We asked Frank and Marijke, who visited us on Moondust recently, to share their impressions as newbies of what it entails to live on a yacht. Herewith their experience….

We gladly accepted Karin and Pete’s generous invitation to join them on board Moondust and loved their company and living at sea and virtually in the sea, as we did a lot of snorkeling! Being Duchies we stem from a sea faring nation, but personally we had no experience at all of life ‘adrift’, therefore Pete had to give us an induction.

He explained a set of necessary rules of conduct on board a ship. They were quite logic for living at sea and concentrated on aspects like safety, living together in a confined space, and the use of water.

Safety

For safety reasons one never walks on deck without a firm hold whilst sailing. It is extremely challenging to retrieve somebody who fell overboard because of currents and difficulties to keep track of the exact location of the man overboard.

When sailing, you have to make sure that all hatches and portholes are firmly closed, unless you like sleeping in a soaked bed.
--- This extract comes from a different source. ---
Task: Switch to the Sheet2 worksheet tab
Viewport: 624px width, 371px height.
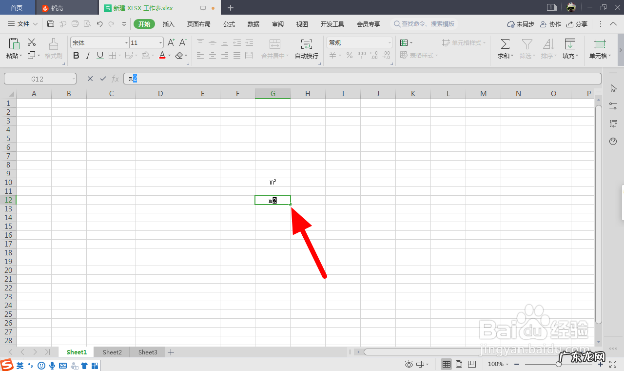Action: 112,351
A fire on a ship can be life threatening, so there are special safety measures for cooking with gas.

House rules

What struck us was the ‘war against salt’. Salt is everywhere around you, but you don’t want it in your living space because it inevitably attracts moisture. Preventing this is an ongoing battle. Clothing, shoes and towels soaked with salt water are NOT permitted beyond a certain point.

You even try to keep sweet water and damp out as much as possible. You shower in the open on the back sugarscoop, which is a sheer joy.
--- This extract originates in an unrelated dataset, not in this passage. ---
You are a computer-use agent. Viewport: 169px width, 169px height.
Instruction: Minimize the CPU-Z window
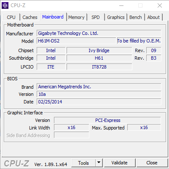[121, 5]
Sweet water has to be used very sparingly and for us Duchies this required a change in mindset. In Holland we have an abundance of sweet water but on a ship you have to find ways to economise without compromising on hygiene.
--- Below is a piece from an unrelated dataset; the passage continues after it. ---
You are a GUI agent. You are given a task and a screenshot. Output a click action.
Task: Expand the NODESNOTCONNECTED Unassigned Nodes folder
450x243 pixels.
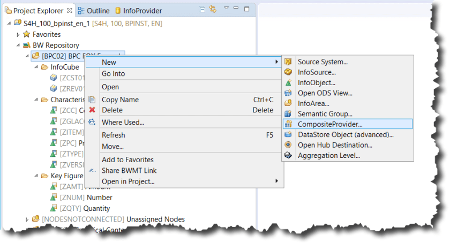(27, 219)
When the desalinator, which turns seawater into potable water, is in operation nobody is allowed to use the toilet!

Living on board

The catamaran has four cabins, but nevertheless you live in a confined space. Moondust has an inner and outer living space but we spent most of our time in the outside cockpit area, enjoying the wind, the sea and Cuba Libre sundowners.  As this space is covered, it offers shade as well as protection against rain and spray from the sea. This is the nicest spot on board with ample room for everybody.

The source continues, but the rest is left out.